Giappone: elaborato un metodo per allevare i calamari, ma gli animalisti insorgono

In Giappone un gruppo di scienziati ha messo a punto un sistema per allevare i calamari, ma gli animalisti oppongono resistenza.

Giappone: elaborato un metodo per allevare i calamari, ma gli animalisti insorgono

Un gruppo di scienziati in Giappone ha preso ad affermare di aver sviluppato un “metodo rivoluzionario” per allevare i calamari, che potrebbe di fatto risolvere la carenza di prodotti ittici di base: un prospetto che però ha trovato la resistenza di alcuni gruppi di animalisti, che si sono premurati di sottolineare come l’acquacoltura sia inevitabilmente incompatibile con il benessere dell’animale in quesitone. Ma andiamo con ordine: la scoperta è opera dei ricercatori dell’Okinawa Institute of Science and Technology (OIST), che sostengono, come accennato, di aver trovato una soluzione affidabile alla crisi del sovra sfruttamento delle acque giapponesi.

Calamari e Giappone: una storia d’amore

calamari

È importante notare, di fatto, che in quel del Sol Levante il calamaro è considerato come una delle pietre angolari della dieta locale, tanto da venire tradizionalmente consumato crudo come sushi o sashimi. Questo grande appetito, tuttavia, ha inevitabilmente portato delle conseguenze negative: la popolazione di calamari nelle acque giapponesi è di fatto in calo di decenni, con la mole complessiva di cattura passata da oltre 730 mila tonnellate nel 1989 ad appena 83 mila nel 2018.

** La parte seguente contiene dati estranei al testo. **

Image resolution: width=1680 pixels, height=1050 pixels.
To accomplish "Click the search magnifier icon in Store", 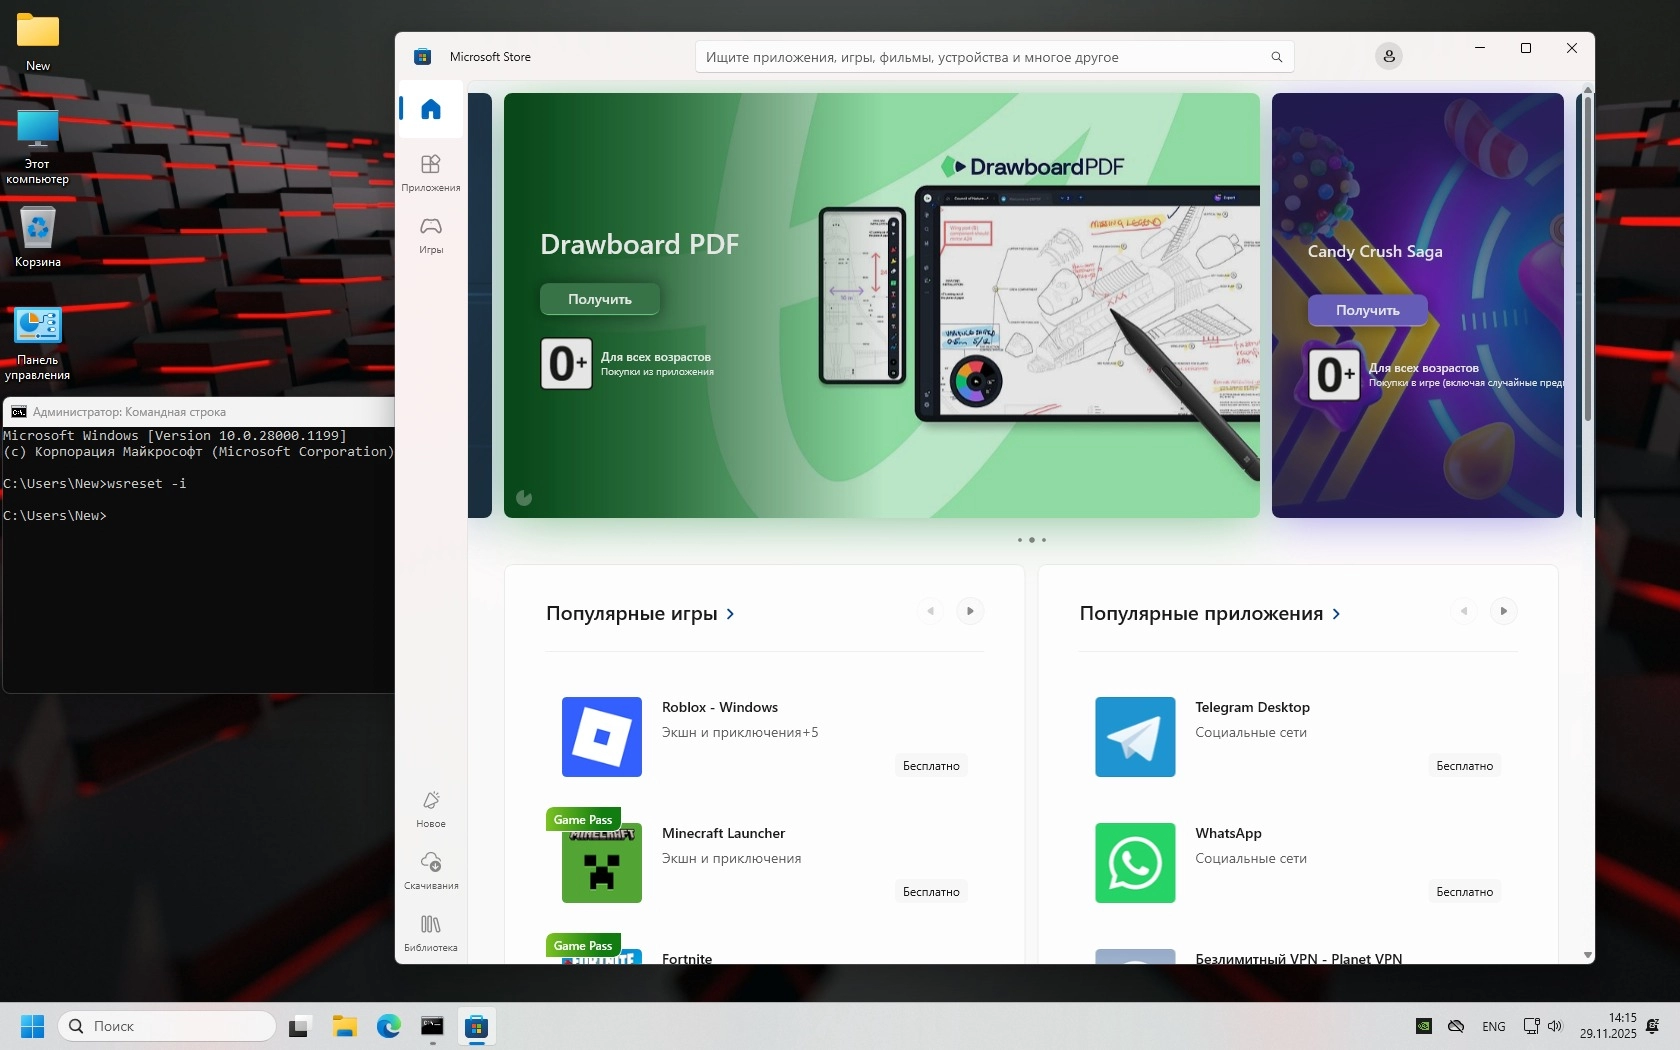I will coord(1277,57).
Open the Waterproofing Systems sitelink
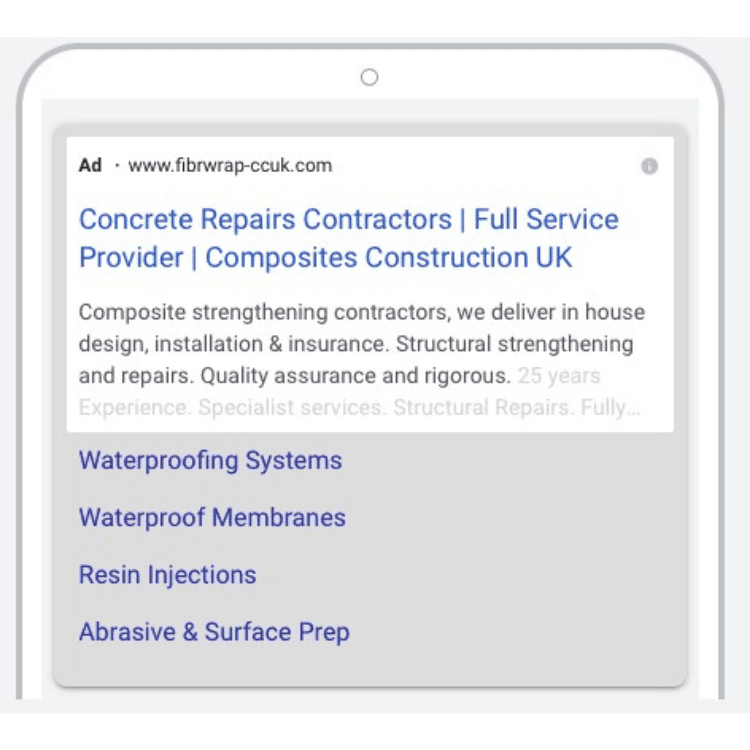Screen dimensions: 750x750 tap(210, 461)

Le motivazioni di questo calo così brusco sono state imputate all’aumento della temperatura del mare (una cortesia, in altre parole, del riscaldamento globale) e, naturalmente, alla pesca eccessiva (un fenomeno che interessa molto da vicino anche il Mediterraneo). Al cuor (e allo stomaco) tuttavia, non si domanda; e pertanto gli scienziati locali hanno trascorso decenni a tentare di mettere a punto un sistema di allevamento di calamari funzionante. Decenni? Eh sì: i calamari sono animali aggressivi e molto sensibili al flusso dell’acqua, con preferenze alimentari precise e un ciclo vitale particolarmente complesso – tutti elementi che li rendevano difficilmente inscrivibili in una struttura di allevamento.

Questo fino ai recenti progressi degli esperti dell’OIST. “Mantenendo un singolo lignaggio di calamari per 10 generazioni in condizioni di laboratorio molto ristrette, abbiamo dimostrato che l’acquacoltura di calamari può funzionare in sicurezza”, ha affermato Zdeněk Lajbner, uno dei ricercatori coinvolti nel progetto. “Credo sia nostro dovere offrire una tecnologia così preziosa per applicazioni commerciali”.

Il parere degli animalisti

mare

“L’allevamento di specie carnivore come polpi e calamari richiede pesce o altri prodotti ittici e l’allevamento di calamari eserciterà pressioni su altre specie animali” ha spiegato Chihiro Okada dell’Animal Rights Center Japan. Sostenibilità questa sconosciuta, in altre parole – senza contare che parlare di acquacoltura per una specie carnivora è, a tutti gli effetti, un ossimoro un po’ grottesco.

Okada ha chiesto l’interruzione immediata del progetto e la sostituzione dell’acquacoltura con una pesca sostenibile, abbinata alla promozione di un sostituto vegetale dell’animale. “L’allevamento intensivo di molti animali in un luogo, anche nel mare, può essere fonte di inquinamento dell’acqua, parassiti e malattie infettive”, ha affermato. “Inoltre, i cefalopodi sono esseri senzienti e confinare tali animali in piccole fattorie causerà inevitabilmente problemi di benessere degli animali”.